The PAM profiles reveal four interpretable electoral types: Cluster 2 (n = 7) is the high-KO, high-turnout, urban-liberal type (KO 43.1%, turnout 81.1%); Cluster 4 (n = 13) is the PiS-dominant, low-turnout type (PiS 44.4%, turnout 72.2%); Cluster 3 (n = 6) is a moderate mixed profile with the highest TD share (16.4%, turnout 77.6%); and Cluster 1 (n = 15) sits between the two poles (KO 36.5%, PiS 31.9%, turnout 72.4%). The SKATER typology follows a broadly similar substantive interpretation but merges many of the constituency assignments to achieve geographic contiguity, resulting in a large dominant cluster (n = 27) and three smaller peripheral groups. The SKATER Cluster 4 (n = 1) is an isolated high-turnout single constituency that PAM would assign to the urban type — an illustration of the cost of enforcing contiguity when one constituency is geographically isolated from its electoral peers.

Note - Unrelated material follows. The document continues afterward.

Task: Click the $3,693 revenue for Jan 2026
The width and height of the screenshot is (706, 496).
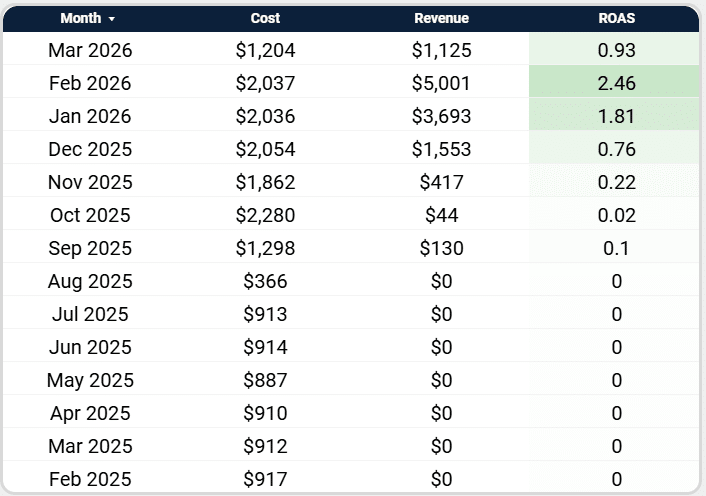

10 Supervised Learning: Predicting Voter Turnout

10.1 Modelling Strategy

The supervised learning section tests whether spatially informed models outperform non-spatial alternatives. Voter turnout is the prediction target. This choice is deliberate: party vote shares are compositionally constrained (they sum to 100%), so predicting one party’s share using the others as features exploits a near-arithmetic identity rather than modelling a genuine spatial process. Turnout is orthogonal to this constraint, is spatially autocorrelated (confirmed above), and is of independent substantive interest.

Six models are compared:

Model Features Spatial?
Non-Spatial Random Forest Party vote shares only No
Spatial Random Forest Vote shares + spatial lags + neighbour count Yes
Spatial Decision Tree Same as Spatial RF Yes
Ridge Regression Same as Spatial RF Yes
XGBoost Same as Spatial RF Yes
Spatial Lag OLS (SAR) Vote shares + spatially lagged turnout response Yes

All models are evaluated using leave-one-out cross-validation (LOOCV). LOOCV is appropriate here because n = 41 is too small for reliable random train/test splits, and the confirmed spatial autocorrelation means random folds would place neighbouring constituencies in both training and test sets, inflating apparent accuracy. At each of the 41 folds, spatial lag variables are recomputed on the 40 training units, excluding the held-out unit’s value from the lags of its training neighbours — eliminating even the mild data leakage that arises when lags are precomputed on the full dataset.

base_data <- sejm_map %>%
  st_drop_geometry() %>%
  select(NumberSejm41, turnout_pct, S2023KO_pct, S2023PIS_pct,
         S2023TD_pct, S2023NL_pct, S2023KONF_pct, neighbour_count) %>%
  na.omit()

n              <- nrow(base_data)
actual_turnout <- base_data$turnout_pct

non_spatial_vars <- c("S2023KO_pct", "S2023PIS_pct", "S2023TD_pct",
                      "S2023NL_pct", "S2023KONF_pct")
spatial_vars     <- c(non_spatial_vars,
                      "lag_KO", "lag_PIS", "lag_TD", "lag_NL",
                      "lag_KONF", "lag_turnout", "neighbour_count")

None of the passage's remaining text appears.